Modeling the Near‐Infrared Luminosity Functions of Young Stellar Clusters

Abstract

We present the results of numerical experiments designed to evaluate the usefulness of near-infrared (NIR) luminosity functions for constraining the initial mass function (IMF) of young stellar populations. We test the sensitivity of the NIR K-band luminosity function (KLF) of a young stellar cluster to variations in the underlying IMF, star-forming history, and pre-main-sequence mass-to-luminosity relations. Using Monte Carlo techniques, we create a suite of model luminosity functions systematically varying each of these basic underlying relations. From this numerical modeling, we find that the luminosity function of a young stellar population is considerably more sensitive to variations in the underlying initial mass function than to either variations in the star-forming history or assumed pre-main-sequence (PMS) mass-to-luminosity relation.

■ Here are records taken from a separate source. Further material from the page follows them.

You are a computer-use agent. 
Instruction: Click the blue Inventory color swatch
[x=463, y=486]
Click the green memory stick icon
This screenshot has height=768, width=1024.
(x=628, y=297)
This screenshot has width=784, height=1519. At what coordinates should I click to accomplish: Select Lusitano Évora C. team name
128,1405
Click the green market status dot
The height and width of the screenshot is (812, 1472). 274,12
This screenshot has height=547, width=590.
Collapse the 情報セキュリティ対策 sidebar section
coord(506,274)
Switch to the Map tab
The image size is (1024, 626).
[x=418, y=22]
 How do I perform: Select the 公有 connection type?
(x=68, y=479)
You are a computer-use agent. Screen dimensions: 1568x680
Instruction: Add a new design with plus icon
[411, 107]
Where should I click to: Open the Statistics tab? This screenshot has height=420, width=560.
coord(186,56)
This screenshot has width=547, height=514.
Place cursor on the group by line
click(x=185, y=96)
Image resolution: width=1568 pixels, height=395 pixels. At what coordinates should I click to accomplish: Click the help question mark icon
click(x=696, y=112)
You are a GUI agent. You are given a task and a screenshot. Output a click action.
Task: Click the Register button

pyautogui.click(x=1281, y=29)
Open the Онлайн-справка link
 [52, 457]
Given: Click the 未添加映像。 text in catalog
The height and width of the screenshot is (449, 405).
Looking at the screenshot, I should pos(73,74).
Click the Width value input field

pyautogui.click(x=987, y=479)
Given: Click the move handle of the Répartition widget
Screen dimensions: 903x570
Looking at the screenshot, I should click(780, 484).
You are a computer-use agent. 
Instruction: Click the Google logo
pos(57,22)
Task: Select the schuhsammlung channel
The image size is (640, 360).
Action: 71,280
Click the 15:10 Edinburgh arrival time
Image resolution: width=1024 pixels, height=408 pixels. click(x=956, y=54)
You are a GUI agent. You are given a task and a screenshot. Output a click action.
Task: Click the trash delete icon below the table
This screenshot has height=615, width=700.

Variations in a cluster's star-forming history are also found to produce significant changes in the KLF. In particular, we find that the KLFs of young clusters evolve in a systematic manner with increasing mean age. Our experiments indicate that variations in the PMS mass-to-luminosity relation, resulting from differences in adopted PMS tracks, produce only small effects on the form of the model luminosity functions and that these effects are mostly likely not detectable observationally. To illustrate the potential effectiveness of using the KLF of a young cluster to constrain its IMF, we model the observed KLF of the nearby Trapezium cluster. With knowledge of the star-forming history of this cluster obtained from optical spectroscopic studies, we derive the simplest underlying IMF whose model luminosity function matches the observations. Our derived mass function for the Trapezium spans 2 orders of magnitude in stellar mass (5 > M_☉ > 0.02) and has a peak near the hydrogen-burning limit. Below the hydrogen-burning limit, the mass function steadily decreases with decreasing mass throughout the brown dwarf regime. Comparison of our IMF with that derived by optical and spectroscopic methods for the entire Orion Nebula Cluster suggests that modeling the KLF is indeed a useful tool for constraining the mass function in young stellar clusters particularly at and below the hydrogen-burning limit.